And yet, while this logic doesn’t work for them, the harsh reality is it does work with many people, who believe that knowledge of the precariousness of the sea crossing will disincentivize migrants from making the journey in the first place.

“I feel that multiculturalism is an amazing richness that can bring so much to society”

‘Samantha’

Do the volunteers feel that people’s concerns and fears about migrants reaching Europe’s shores are justified at all?

“No, there’s no justification, I just don’t understand it,” Samantha quickly responds. “I feel that multiculturalism is an amazing richness that can bring so much to society, and Europe has the capacity to embrace it.
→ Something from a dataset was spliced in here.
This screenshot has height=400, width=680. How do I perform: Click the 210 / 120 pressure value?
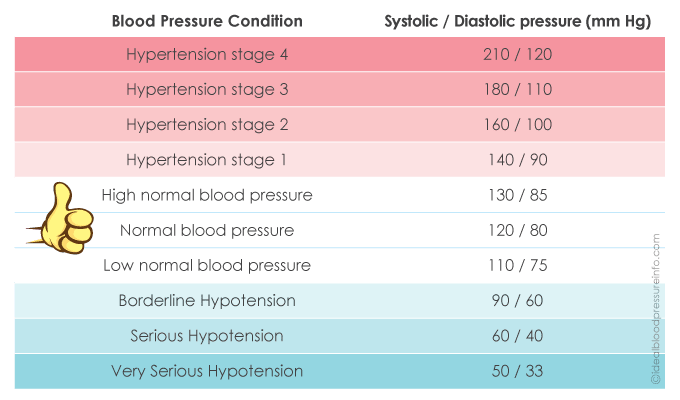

Perhaps we should also consider the dynamics and political situations that impoverished their counties of origin in the first place before complaining that their people are coming here.”

Robert shakes his head.

“It’s hard for me to understand, but I think people are starting to realise that some politicians are liars and are losing some of the hope their parents’ generation still had,” he says. “Youth unemployment is high in the south of Europe, which is a fact we must work with if we are to deal with this fear of asylum seekers. Look at Italy, there’s a feeling there that they’ve been left alone.”

“All of Europe must help,” Samantha says.

“They didn’t come up with a solution for years, and now here we are,” Robert says, despondently.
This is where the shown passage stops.